終わらない夢
そう言って出たはいいものの、私にはどこがどこなのか全く分からないから、翔に頼るほかないことに気付いた。
「ねえ、阿波路ってどこ?」
「たしかあっちにある隣町。そんな遠くなかったと思う」
「本当だ。標識にも書いてる」
そこまで距離は遠くないが、嫌なものが見えた気がする。
高くそびえ立つ建物に、小さく『5番街』と書かれている。
「…ひょっとして、すごく広いの?」
「いや?」
「だって、あそこに5番街って…」
「ああ、ここら辺は番号で呼ばれることも多くてさ」
「番号?」
「そ。阿波路は5番街、河津は7番街、芦田は6番街って感じかな」
つまり、その番号で呼ばれている街を一通り見たときの面積は、かなり広くなるのだろう。なんというか、誰かが治めているとさえ思えるような体制だと思う。
「でも、何でそんなこと?」
翔はうーんと考えたのちに
「わっかんね!」
とまぶしい笑顔で答えた。それもそうだ。子どもがそんな事情まで知るはずもない。

阿波路へ向かう途中、また翔が寄り道を申し出た。つぎはお菓子屋さんと来た。
「はい、これ!」
「アイス?」
「今日割と暑いじゃん!だから、やる」
「あ、ありがとう」
本音を言うと、私はそこまで暑いと思った覚えはないが、くれると言うならもらっておこう。

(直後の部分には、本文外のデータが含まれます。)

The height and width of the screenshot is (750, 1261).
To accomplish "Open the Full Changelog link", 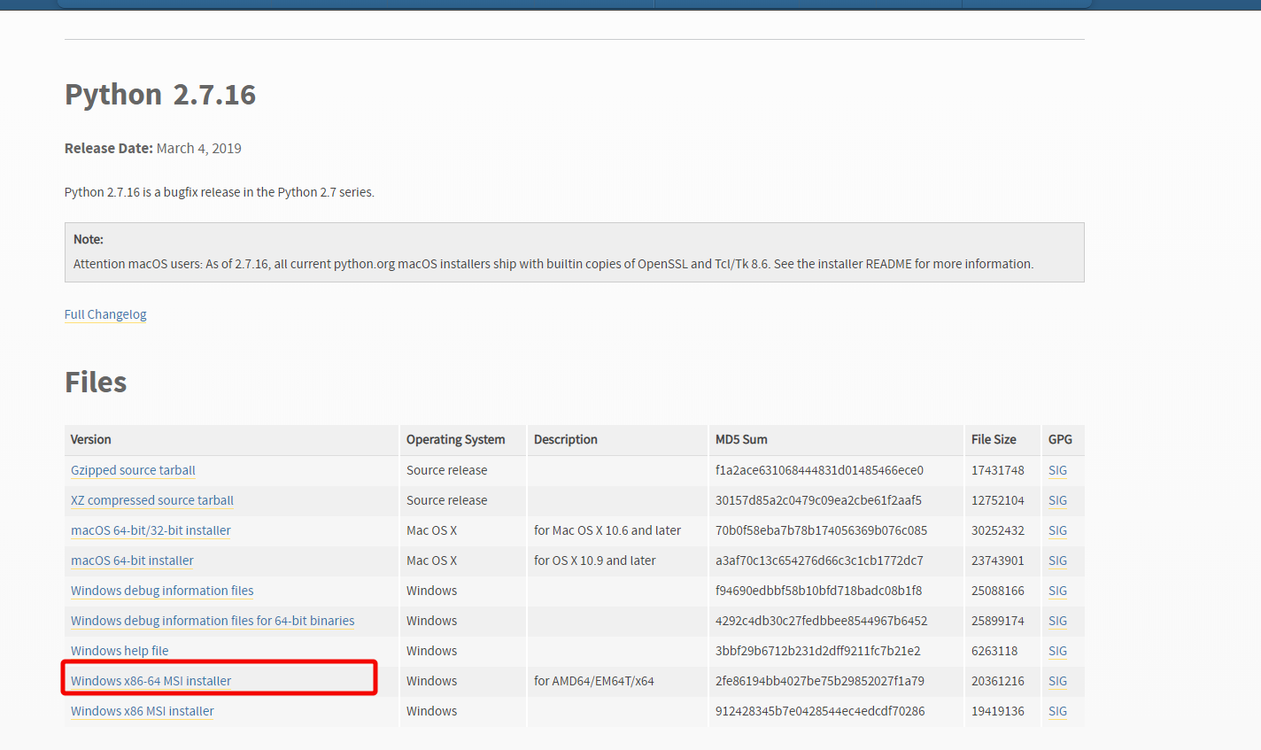I will point(104,313).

そのとき、ポケットに入れていた鈴が何かを知らせるように鳴いた。
「ん…?」
「どーした?」
「……」
嫌なニオイがした。
だれかが映っている。それくらいしか分からないくらいの映像が、そこにあった。
「なんでもない。行こ」
「…?よし、じゃあしゅっぱーつ!」
ポケットにしまって、ふと思ってしまう。なにか面倒なことが起こっているのではないか。私では対処できないような、大きなことが。もしそうなればどうする?私には何の力も無い。おかげで『ふつう』を祈るくらいしかできない。
…何も起きないことを、祈ろう…。
「え?なんで?」
「は?」
目の前で翔がキョトンとした表情を浮かべていた。まるでわんこみたいに。
「そんな難しい顔して、なにブツブツ言ってんの?」
「え、ええと…」
「んな事より、ユーカリ!いまはシゴトチュウだからな!」
ふたたび歩き出す翔を見て、情けないと思う。まだよく知らない子に、お叱りを受けるとは。
もっとしっかりしなきゃ。
「私も、大人にならないとね」
「優奈はまだ子どもだろ?安心しろって!」
「…なんの話?」
「子どもは自由だって話をしてた!」
「いつからそんな話に…」
「聞いとけよなー」
…やっぱり、ちょっと子どもがいいかも。